I received this book for free in exchange for an honest review.
3.5 rounded up! I didn't read the reviews that warned me this is more family drama than sci fi! Oops!! This was like a family saga (skipped through the year etc) and it was engaging but I wish we got more satisfaction out of the resolution out of the sci fi/political part. It was VERY much in the background
Plausible near-future Science Fiction that reviews the impact of a technology like Elon Musk's Neuralink might have on our society and those who cannot participate, as well as the dangers of giving corporations like that too much unchecked control. Themes include LGBTQ and disability, and it's refreshing to see an unconventional family (Sophie and David have two moms) at the center of this story, without the story being about that.
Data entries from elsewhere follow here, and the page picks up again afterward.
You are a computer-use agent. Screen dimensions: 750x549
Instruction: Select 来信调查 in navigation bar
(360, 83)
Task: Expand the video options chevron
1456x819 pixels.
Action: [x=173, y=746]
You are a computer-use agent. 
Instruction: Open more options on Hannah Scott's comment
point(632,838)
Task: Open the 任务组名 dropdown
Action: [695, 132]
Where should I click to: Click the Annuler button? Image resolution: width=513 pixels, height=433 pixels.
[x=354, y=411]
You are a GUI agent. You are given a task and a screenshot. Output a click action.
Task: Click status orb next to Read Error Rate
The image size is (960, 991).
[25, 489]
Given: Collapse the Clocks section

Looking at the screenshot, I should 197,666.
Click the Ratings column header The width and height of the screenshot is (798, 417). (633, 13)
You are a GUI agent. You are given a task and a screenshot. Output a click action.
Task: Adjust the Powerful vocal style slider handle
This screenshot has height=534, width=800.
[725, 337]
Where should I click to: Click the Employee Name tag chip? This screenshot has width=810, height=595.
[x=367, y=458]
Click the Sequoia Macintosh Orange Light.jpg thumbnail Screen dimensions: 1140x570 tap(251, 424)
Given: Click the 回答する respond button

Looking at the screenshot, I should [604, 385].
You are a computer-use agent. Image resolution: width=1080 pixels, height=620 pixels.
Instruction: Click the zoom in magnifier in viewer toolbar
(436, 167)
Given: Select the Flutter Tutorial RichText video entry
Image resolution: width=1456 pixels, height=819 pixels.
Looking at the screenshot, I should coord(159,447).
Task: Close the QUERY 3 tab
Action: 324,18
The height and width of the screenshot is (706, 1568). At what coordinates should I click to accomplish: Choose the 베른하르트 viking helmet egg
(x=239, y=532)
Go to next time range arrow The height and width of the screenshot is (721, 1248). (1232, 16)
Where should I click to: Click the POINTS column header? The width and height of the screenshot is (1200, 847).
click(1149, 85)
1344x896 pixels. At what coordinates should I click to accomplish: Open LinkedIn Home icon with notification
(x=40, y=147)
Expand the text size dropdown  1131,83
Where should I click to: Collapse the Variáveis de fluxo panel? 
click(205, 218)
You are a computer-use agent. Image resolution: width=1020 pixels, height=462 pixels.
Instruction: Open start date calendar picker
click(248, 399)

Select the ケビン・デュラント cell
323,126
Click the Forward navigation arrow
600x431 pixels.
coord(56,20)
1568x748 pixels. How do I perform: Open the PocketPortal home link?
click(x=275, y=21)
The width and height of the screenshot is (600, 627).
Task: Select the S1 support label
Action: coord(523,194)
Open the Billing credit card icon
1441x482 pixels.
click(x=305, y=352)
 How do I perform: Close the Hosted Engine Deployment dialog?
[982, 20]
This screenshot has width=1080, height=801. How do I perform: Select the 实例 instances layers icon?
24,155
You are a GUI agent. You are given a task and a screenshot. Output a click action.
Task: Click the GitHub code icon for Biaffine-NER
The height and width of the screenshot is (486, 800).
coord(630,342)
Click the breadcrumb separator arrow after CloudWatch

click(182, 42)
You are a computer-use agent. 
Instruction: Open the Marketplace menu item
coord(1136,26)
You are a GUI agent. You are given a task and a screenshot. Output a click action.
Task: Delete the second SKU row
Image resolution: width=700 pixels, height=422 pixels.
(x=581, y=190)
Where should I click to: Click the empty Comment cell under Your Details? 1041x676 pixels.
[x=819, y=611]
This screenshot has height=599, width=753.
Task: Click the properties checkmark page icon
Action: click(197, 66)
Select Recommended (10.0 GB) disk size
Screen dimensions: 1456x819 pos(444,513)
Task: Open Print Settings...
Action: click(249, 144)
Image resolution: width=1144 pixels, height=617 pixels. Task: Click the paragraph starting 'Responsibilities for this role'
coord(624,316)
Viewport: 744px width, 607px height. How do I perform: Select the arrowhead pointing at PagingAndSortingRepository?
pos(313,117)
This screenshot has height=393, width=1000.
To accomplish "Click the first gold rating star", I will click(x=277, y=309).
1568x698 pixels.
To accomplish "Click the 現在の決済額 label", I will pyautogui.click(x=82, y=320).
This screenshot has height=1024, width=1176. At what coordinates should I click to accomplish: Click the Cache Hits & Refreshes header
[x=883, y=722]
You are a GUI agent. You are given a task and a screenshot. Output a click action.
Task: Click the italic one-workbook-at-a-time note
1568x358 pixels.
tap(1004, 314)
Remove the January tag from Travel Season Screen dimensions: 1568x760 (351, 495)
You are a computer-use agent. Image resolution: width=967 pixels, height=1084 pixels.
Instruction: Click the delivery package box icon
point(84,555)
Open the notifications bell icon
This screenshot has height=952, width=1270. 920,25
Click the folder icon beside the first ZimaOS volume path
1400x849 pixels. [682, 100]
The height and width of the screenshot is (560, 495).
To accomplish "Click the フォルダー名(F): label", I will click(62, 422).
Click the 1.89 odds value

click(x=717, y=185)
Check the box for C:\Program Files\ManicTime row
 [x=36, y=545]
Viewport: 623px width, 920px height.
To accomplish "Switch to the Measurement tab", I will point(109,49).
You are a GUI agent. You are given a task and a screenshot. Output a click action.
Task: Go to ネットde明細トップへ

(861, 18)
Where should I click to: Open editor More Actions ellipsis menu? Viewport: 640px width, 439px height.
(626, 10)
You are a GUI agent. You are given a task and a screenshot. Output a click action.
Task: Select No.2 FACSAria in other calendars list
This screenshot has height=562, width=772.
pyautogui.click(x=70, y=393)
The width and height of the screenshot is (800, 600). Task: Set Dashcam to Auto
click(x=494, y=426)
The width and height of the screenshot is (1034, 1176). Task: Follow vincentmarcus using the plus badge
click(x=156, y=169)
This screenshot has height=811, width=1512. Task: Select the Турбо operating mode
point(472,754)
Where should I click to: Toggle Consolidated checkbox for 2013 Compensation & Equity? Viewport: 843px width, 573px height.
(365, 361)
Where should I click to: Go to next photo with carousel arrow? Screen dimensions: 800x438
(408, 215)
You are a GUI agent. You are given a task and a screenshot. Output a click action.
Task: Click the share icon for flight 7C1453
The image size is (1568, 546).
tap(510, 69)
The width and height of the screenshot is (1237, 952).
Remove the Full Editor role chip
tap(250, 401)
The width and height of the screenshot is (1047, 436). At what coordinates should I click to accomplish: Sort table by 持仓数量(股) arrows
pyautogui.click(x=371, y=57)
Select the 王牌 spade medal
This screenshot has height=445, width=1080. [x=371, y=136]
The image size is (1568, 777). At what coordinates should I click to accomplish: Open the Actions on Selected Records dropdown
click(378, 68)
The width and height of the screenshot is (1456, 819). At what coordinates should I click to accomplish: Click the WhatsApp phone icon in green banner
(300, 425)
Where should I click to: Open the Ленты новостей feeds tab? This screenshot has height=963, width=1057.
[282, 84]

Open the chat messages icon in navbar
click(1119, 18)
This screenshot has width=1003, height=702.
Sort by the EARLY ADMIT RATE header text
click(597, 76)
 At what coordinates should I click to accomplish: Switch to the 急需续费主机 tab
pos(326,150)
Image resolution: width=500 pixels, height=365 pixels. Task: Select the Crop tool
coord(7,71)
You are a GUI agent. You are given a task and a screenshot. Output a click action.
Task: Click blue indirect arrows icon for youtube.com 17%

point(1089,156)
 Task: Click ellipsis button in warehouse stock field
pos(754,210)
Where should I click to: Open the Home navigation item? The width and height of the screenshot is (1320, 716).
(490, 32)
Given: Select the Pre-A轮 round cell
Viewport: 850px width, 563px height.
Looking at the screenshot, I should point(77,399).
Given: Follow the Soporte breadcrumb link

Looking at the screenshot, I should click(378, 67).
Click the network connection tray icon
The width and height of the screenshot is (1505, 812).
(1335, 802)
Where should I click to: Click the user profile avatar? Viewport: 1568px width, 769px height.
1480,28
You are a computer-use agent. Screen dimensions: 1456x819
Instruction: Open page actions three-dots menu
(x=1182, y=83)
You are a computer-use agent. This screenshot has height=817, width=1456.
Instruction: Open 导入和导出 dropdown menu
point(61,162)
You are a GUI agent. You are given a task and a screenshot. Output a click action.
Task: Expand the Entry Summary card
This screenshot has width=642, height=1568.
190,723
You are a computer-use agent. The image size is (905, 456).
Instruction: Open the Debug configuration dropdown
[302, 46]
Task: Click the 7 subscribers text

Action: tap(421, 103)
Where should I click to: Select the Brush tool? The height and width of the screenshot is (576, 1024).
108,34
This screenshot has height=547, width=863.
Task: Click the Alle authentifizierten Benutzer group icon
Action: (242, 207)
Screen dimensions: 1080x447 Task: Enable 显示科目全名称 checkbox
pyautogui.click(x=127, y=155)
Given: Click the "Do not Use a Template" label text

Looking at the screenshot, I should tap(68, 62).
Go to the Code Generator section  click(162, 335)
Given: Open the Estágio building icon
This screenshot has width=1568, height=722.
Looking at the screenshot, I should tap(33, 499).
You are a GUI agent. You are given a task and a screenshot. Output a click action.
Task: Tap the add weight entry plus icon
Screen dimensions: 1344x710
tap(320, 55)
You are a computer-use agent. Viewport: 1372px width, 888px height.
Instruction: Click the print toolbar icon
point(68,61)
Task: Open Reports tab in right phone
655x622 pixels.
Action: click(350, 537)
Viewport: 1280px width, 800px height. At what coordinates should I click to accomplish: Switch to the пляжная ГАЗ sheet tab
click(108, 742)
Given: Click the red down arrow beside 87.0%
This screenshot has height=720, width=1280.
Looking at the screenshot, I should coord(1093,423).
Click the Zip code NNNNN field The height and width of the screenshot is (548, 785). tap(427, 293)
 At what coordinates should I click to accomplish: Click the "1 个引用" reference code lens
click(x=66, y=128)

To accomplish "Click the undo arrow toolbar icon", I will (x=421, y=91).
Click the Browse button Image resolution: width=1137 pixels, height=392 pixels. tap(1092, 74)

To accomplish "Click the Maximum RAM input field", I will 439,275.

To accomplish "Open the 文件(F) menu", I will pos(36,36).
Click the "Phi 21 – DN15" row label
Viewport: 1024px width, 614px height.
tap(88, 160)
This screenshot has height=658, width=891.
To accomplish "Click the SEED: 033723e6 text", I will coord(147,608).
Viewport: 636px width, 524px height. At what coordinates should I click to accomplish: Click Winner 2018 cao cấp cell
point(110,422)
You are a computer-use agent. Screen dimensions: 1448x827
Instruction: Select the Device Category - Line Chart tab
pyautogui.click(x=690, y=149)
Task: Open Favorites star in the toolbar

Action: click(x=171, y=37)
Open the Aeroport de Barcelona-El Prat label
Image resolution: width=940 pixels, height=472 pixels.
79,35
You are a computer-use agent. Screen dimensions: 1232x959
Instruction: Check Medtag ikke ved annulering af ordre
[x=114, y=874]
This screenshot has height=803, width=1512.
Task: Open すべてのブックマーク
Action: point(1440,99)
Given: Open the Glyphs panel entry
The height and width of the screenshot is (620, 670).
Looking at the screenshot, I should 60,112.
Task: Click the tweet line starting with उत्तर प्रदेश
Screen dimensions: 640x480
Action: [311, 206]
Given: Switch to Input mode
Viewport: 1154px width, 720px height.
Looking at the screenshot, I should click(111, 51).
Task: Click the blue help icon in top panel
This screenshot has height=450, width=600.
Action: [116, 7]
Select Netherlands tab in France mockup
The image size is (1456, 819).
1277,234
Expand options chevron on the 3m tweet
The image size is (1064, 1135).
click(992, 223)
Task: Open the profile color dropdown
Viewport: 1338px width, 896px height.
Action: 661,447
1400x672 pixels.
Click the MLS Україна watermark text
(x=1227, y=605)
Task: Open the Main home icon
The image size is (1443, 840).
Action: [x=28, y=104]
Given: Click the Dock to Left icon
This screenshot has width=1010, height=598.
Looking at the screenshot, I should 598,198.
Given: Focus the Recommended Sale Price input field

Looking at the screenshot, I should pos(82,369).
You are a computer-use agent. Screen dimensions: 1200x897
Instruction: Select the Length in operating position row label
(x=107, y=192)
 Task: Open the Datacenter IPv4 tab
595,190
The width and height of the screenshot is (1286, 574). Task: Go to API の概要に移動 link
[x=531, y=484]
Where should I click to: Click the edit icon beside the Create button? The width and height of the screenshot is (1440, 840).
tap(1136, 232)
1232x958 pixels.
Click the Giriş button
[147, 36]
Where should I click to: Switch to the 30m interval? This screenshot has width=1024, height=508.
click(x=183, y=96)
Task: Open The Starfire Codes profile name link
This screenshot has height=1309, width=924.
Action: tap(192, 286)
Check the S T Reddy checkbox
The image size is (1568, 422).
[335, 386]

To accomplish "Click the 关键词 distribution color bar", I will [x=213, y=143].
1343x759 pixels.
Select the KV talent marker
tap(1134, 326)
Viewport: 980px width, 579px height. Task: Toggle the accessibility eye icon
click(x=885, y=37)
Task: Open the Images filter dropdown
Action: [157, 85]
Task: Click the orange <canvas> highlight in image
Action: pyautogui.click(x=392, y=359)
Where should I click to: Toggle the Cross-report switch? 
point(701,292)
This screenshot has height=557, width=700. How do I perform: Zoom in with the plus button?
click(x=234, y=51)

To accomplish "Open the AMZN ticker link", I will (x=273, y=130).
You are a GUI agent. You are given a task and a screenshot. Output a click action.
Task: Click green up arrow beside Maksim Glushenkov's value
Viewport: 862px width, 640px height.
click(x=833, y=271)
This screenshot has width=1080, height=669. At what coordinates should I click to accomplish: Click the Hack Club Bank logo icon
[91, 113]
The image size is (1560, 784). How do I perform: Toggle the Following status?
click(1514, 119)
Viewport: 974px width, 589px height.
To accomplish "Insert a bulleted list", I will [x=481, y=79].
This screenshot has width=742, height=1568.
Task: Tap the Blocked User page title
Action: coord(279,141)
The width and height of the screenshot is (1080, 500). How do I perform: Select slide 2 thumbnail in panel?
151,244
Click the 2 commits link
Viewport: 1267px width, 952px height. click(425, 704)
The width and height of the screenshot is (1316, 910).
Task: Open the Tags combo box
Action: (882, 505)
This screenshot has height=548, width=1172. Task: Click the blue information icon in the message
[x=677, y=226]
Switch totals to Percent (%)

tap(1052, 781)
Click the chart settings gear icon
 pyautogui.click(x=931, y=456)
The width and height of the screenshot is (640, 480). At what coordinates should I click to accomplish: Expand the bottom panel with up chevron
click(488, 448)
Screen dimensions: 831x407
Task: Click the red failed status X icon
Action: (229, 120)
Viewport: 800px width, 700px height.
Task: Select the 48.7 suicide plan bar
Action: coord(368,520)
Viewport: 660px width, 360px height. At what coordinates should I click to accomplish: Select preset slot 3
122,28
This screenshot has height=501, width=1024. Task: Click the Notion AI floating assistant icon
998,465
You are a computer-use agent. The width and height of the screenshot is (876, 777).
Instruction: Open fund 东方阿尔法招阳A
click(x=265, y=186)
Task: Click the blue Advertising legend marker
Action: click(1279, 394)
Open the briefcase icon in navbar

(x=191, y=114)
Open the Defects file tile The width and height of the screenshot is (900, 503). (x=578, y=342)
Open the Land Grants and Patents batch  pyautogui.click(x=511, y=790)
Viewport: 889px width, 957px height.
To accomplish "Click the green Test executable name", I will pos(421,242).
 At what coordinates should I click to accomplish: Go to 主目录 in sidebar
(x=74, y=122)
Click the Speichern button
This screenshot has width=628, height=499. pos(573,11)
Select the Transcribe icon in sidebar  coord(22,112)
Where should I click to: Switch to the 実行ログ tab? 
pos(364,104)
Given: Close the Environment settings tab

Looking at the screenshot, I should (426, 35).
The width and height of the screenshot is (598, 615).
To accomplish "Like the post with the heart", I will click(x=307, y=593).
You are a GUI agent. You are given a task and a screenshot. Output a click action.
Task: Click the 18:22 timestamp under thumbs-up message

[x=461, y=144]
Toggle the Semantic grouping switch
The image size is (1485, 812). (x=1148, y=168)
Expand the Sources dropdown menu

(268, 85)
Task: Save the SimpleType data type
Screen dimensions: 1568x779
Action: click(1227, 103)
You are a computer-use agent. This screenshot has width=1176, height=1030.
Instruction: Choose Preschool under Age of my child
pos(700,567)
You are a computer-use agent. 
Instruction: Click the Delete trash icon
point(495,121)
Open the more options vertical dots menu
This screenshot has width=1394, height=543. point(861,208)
I refuse to categorize this as sci-fi. This is a family drama with the barest hint of a sci-fi element, like the La Croix of genres. I probably should have put this book down as soon as I could tell where things were (or were not) heading, but I wanted to finish it so I could feel justified in leaving an actual rating.
The book follows Val and Julie, and their two kids Sophie and David. Society has begun adopting neural implants called Pilots that augment human attention, allegedly letting them multitask better and be more productive. A rift quickly opens up between the “haves” (people with Pilots) and the “have nots” (people without). David is the first person in the family to get a Pilot, followed soon by Julie. Val is staunchly anti-Pilot, and Sophie can't get one for medical reasons. We watch this small family grow up, grow apart, and grow into different aspects of Pilot life–Sophie becomes an activist, David becomes involved in the military (and then washes out with PTSD-like symptoms), and Julie and Val become increasingly irritated with the other's stance on family.
And then....the book ends. There's some weak mystery about whether the company behind Pilots is up to something shady, but that never goes anywhere. Interspersed with this family's drama are attempts by the author to push a certain narrative. Social media is bad, screen time is bad, military members are knuckle dragging cavemen and college is superior in all ways, ride share programs steal your information and aren't to be trusted, the list goes on and on. It comes off super preachy and not at all organically integrated into the non-story the author is trying to tell.
I was super disappointed with this book, and think the premise and summary is misleading. The sci-fi element (the Pilot implants) is barely used beyond being the catalyst for drama, and I was incredibly disappointed at being given a family drama I wasn't signing up for.